** EXERCISE DIRECTIONS **
Of the entries below, copy only those lines that contain the word "dimensions".

** MATERIAL FOR THIS EXERCISE **

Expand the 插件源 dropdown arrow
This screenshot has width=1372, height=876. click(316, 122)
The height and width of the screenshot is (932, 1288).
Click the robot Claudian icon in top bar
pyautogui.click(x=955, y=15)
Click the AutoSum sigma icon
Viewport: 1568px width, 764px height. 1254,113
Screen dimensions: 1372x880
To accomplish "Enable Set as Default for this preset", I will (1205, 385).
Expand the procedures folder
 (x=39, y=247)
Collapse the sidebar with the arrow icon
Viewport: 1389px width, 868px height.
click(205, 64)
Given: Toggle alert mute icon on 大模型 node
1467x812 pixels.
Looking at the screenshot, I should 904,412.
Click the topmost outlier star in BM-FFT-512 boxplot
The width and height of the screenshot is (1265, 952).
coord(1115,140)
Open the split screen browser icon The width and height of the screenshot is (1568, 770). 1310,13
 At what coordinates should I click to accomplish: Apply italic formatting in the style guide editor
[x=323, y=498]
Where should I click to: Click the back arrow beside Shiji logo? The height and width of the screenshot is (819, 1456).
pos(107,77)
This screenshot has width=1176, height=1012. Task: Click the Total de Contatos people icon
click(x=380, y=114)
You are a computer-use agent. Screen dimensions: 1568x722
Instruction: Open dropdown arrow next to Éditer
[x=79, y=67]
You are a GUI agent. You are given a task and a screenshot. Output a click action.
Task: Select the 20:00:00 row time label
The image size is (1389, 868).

** PROBLEM SOLUTION **
Screen dimensions: 1372x880
You are a computer-use agent. Screen dimensions: 1568x722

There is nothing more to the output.